_ЗАДАНИЯ_
A. Как называется гравюра Джона Слоуна, упомянутая во фрагменте о Гринвич-Виллидж?
B. Продолжите фрагмент о Гринвич-Виллидж, начиная сразу после его последнего предложения.

_ФРАГМЕНТ ДОКУМЕНТА_

· · · ·

Участниками одной из самых скандальных эскапад в «Деревне» – с типично богемным духом «весёлого дура-каваляния», по словам Парри, – стали Дюшан, Джон Слоун (художник «Школы мусорных вёдер»), ученица Слоуна Гертруда Дрик и трое их друзей – театральных актёров; случай этот часто приводят как пример дикарства и богемности художников Гринвич-Виллидж103. Как рассказывают, в 1916 году эта группка посреди ночи взобралась по внутренней лестнице Триумфальной арки на Вашингтон-сквер, нарядила её воздушными шарами и китайскими фонариками и под залпы игрушечных пистолетов прочла декларацию независимости, провозгласив «Деревню» «вольной республикой» и «зоной, свободной от распрей»104. Эта весёлая интервенция (во что, впрочем, так до конца и не было ясно) была увековечена Джоном Слоуном на его гравюре «Заговорщики Арки» (илл. 50).

· · · ·

_ЗАПИСИ ДАННЫХ_
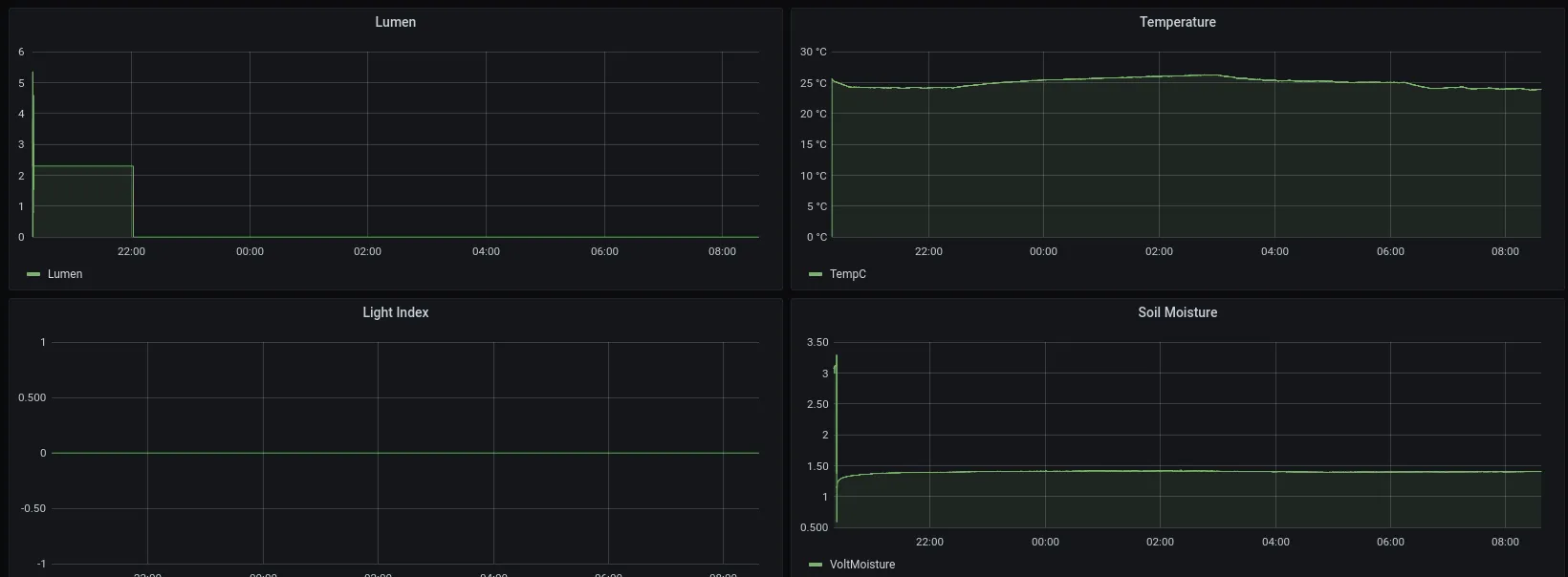Open the Temperature panel title menu

tap(1177, 22)
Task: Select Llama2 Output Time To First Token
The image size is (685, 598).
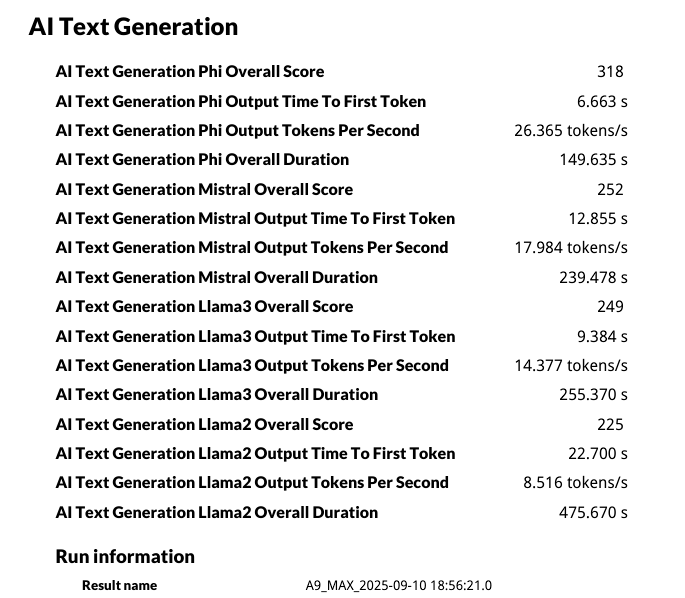Action: tap(256, 453)
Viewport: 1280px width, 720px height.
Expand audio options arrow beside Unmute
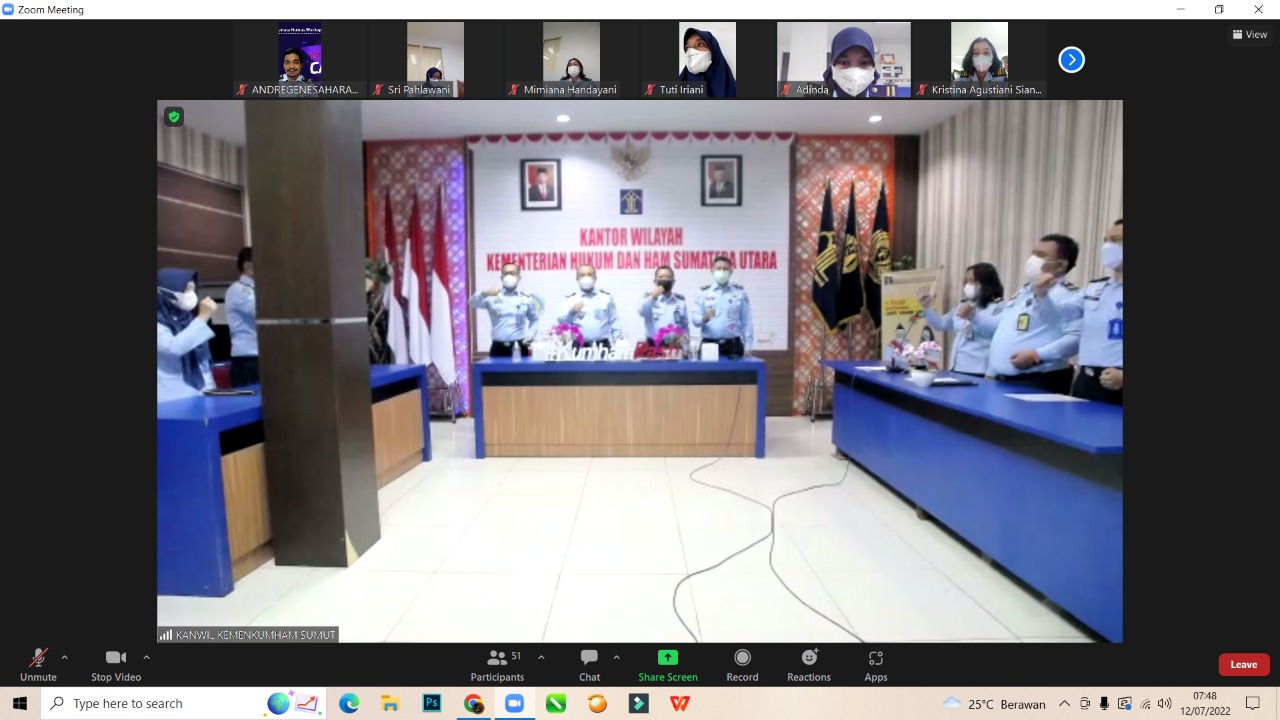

· · · ·

_ОЖИДАЕМЫЕ ОТВЕТЫ_
A. «Заговорщики Арки».

B.
Как становится понятно из приведённого выше комментария Делла, к 1919 году, с введением сухого закона, Гринвич-Виллидж казалась почти целиком ориентированной на туризм с растущим числом «клубов», «чайных» и прочих подпольных заведений, где спиртным торговали незаконно (по словам Барнс, «в конце концов, важно не где человек моет шею – а куда приходит промочить горло»)105. Наркотики в Нью-Йорке тогда также найти было несложно, что подтверждает случай Пикабиа – и воспоминания поэта Кеннета Рексрота о баронессе как о «хэппенинге одной актрисы… [она] курила марихуану из большой немецкой фарфоровой трубки, куда, наверное, помещалось пол унции, а то и больше»106.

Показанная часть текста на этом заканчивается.